* **WHAT TO PRODUCE**: Copy the items below word for word, from the very start through the line that contains "at that location.", with both ends included. Leave the pictures out.

Pixel coordinate grounding data
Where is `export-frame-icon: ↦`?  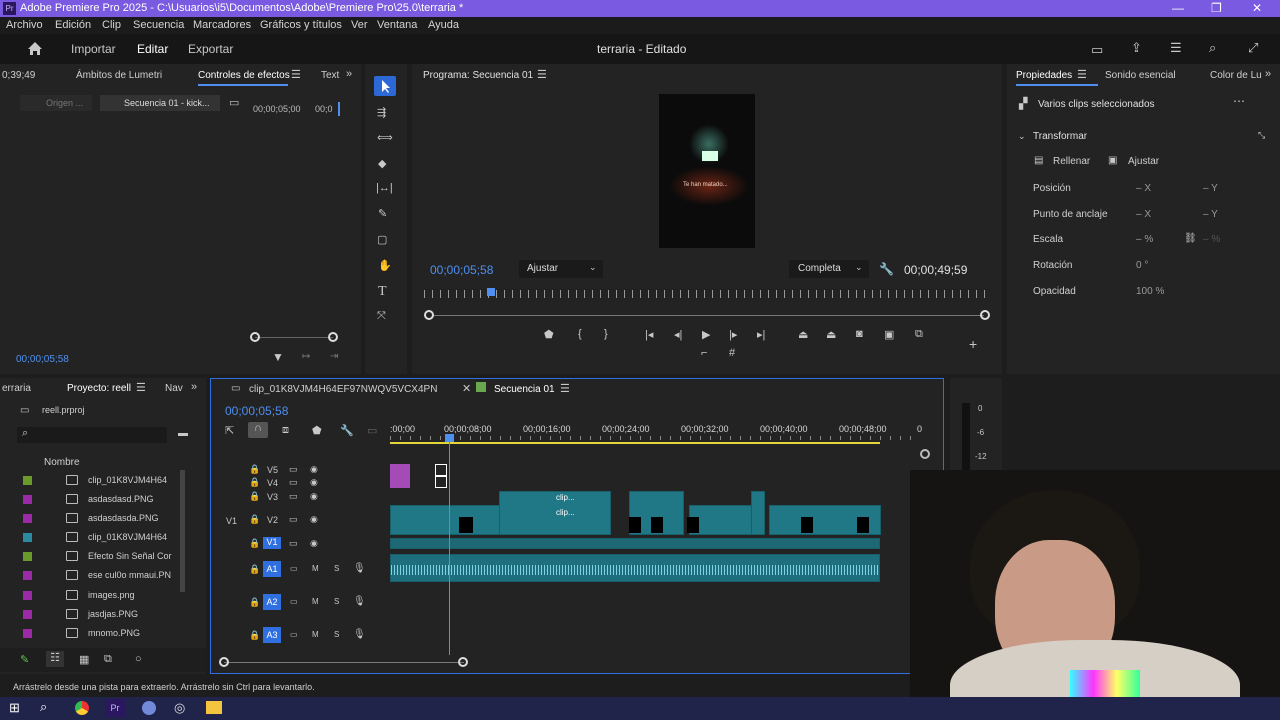
export-frame-icon: ↦ is located at coordinates (306, 356).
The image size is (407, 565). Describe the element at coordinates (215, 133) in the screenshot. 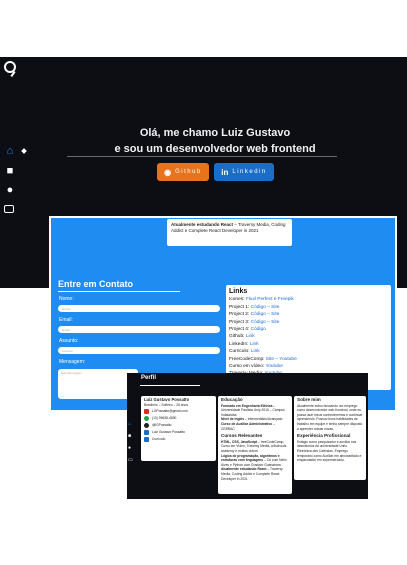

I see `hero-title-line1: Olá, me chamo Luiz Gustavo` at that location.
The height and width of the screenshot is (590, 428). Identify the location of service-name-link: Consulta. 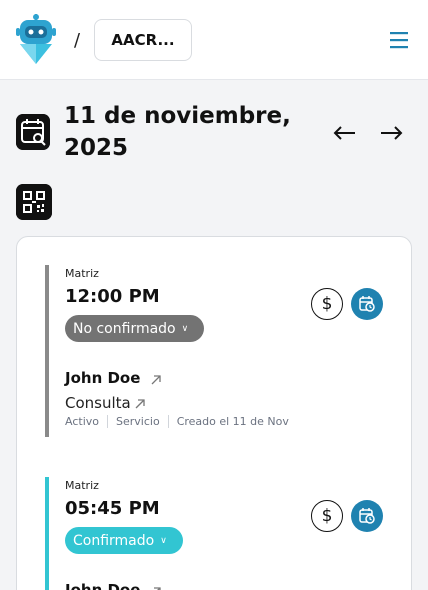
(98, 403).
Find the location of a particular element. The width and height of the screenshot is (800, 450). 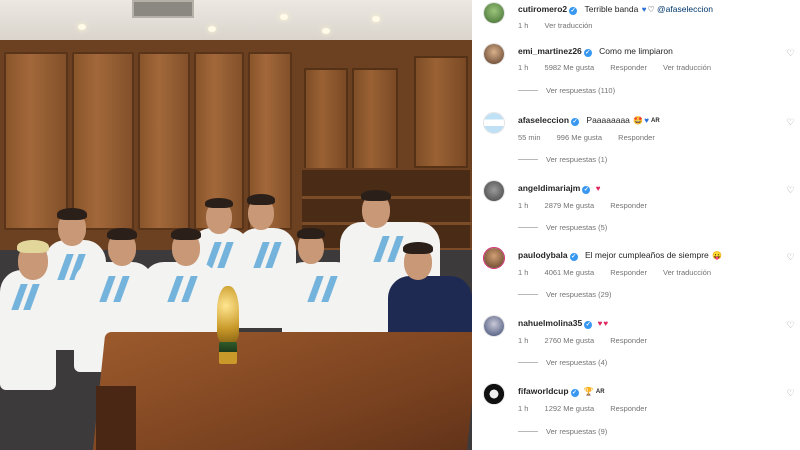

comment-text: Paaaaaaaa is located at coordinates (608, 120).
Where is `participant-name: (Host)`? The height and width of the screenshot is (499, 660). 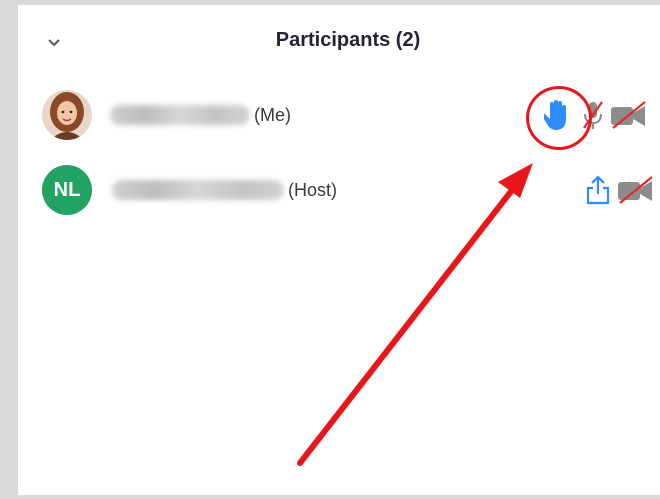 participant-name: (Host) is located at coordinates (224, 190).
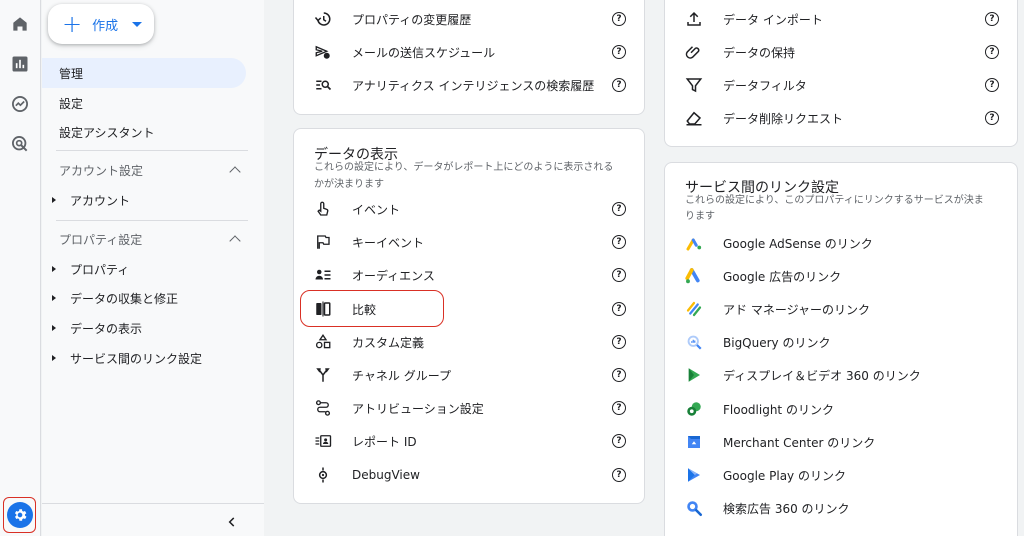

* **EXPECTED ANSWER**:
Where is `export-frame-icon: ↦`?  
export-frame-icon: ↦ is located at coordinates (306, 356).
The image size is (407, 565). Describe the element at coordinates (215, 133) in the screenshot. 

I see `hero-title-line1: Olá, me chamo Luiz Gustavo` at that location.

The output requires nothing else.